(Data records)

"""

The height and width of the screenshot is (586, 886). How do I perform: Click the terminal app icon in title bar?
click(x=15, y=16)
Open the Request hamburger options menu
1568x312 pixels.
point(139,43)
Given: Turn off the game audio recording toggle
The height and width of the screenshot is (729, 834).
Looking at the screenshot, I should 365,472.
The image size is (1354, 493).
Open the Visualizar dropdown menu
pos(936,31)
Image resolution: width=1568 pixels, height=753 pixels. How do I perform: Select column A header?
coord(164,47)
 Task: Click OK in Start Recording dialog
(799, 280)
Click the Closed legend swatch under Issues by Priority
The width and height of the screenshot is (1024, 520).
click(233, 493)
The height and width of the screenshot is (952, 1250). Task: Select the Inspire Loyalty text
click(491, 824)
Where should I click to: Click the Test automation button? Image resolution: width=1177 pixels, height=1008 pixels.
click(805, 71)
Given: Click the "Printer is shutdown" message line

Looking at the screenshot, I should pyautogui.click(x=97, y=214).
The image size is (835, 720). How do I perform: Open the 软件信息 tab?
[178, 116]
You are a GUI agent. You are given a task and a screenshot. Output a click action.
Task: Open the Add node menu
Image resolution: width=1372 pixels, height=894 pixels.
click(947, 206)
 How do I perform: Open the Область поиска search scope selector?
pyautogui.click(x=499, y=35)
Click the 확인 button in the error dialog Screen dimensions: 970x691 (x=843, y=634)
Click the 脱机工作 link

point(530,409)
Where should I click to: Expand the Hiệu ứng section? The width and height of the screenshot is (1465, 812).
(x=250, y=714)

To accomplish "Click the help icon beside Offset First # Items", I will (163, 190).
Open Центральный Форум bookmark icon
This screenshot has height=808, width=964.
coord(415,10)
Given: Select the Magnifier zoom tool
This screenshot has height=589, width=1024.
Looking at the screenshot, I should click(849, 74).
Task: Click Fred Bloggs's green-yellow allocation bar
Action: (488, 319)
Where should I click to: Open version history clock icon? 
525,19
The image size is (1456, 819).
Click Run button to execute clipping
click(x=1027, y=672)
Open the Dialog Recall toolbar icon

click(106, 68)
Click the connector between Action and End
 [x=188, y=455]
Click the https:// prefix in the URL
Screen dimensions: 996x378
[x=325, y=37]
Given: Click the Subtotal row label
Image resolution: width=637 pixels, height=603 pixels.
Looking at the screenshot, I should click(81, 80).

"""

## WHAT THIS TASK INVOLVES
Exact transcription of the records is all that is wanted.

## RESPONSE
The height and width of the screenshot is (586, 886). How do I perform: Click the terminal app icon in title bar?
click(x=15, y=16)
Open the Request hamburger options menu
1568x312 pixels.
point(139,43)
Given: Turn off the game audio recording toggle
The height and width of the screenshot is (729, 834).
Looking at the screenshot, I should 365,472.
The image size is (1354, 493).
Open the Visualizar dropdown menu
pos(936,31)
Image resolution: width=1568 pixels, height=753 pixels. How do I perform: Select column A header?
coord(164,47)
 Task: Click OK in Start Recording dialog
(799, 280)
Click the Closed legend swatch under Issues by Priority
The width and height of the screenshot is (1024, 520).
click(233, 493)
The height and width of the screenshot is (952, 1250). Task: Select the Inspire Loyalty text
click(491, 824)
Where should I click to: Click the Test automation button? Image resolution: width=1177 pixels, height=1008 pixels.
click(805, 71)
Given: Click the "Printer is shutdown" message line

Looking at the screenshot, I should pyautogui.click(x=97, y=214).
The image size is (835, 720). How do I perform: Open the 软件信息 tab?
[178, 116]
You are a GUI agent. You are given a task and a screenshot. Output a click action.
Task: Open the Add node menu
Image resolution: width=1372 pixels, height=894 pixels.
click(947, 206)
 How do I perform: Open the Область поиска search scope selector?
pyautogui.click(x=499, y=35)
Click the 확인 button in the error dialog Screen dimensions: 970x691 (x=843, y=634)
Click the 脱机工作 link

point(530,409)
Where should I click to: Expand the Hiệu ứng section? The width and height of the screenshot is (1465, 812).
(x=250, y=714)

To accomplish "Click the help icon beside Offset First # Items", I will (163, 190).
Open Центральный Форум bookmark icon
This screenshot has height=808, width=964.
coord(415,10)
Given: Select the Magnifier zoom tool
This screenshot has height=589, width=1024.
Looking at the screenshot, I should click(849, 74).
Task: Click Fred Bloggs's green-yellow allocation bar
Action: (488, 319)
Where should I click to: Open version history clock icon? 
525,19
The image size is (1456, 819).
Click Run button to execute clipping
click(x=1027, y=672)
Open the Dialog Recall toolbar icon

click(106, 68)
Click the connector between Action and End
 [x=188, y=455]
Click the https:// prefix in the URL
Screen dimensions: 996x378
[x=325, y=37]
Given: Click the Subtotal row label
Image resolution: width=637 pixels, height=603 pixels.
Looking at the screenshot, I should click(81, 80).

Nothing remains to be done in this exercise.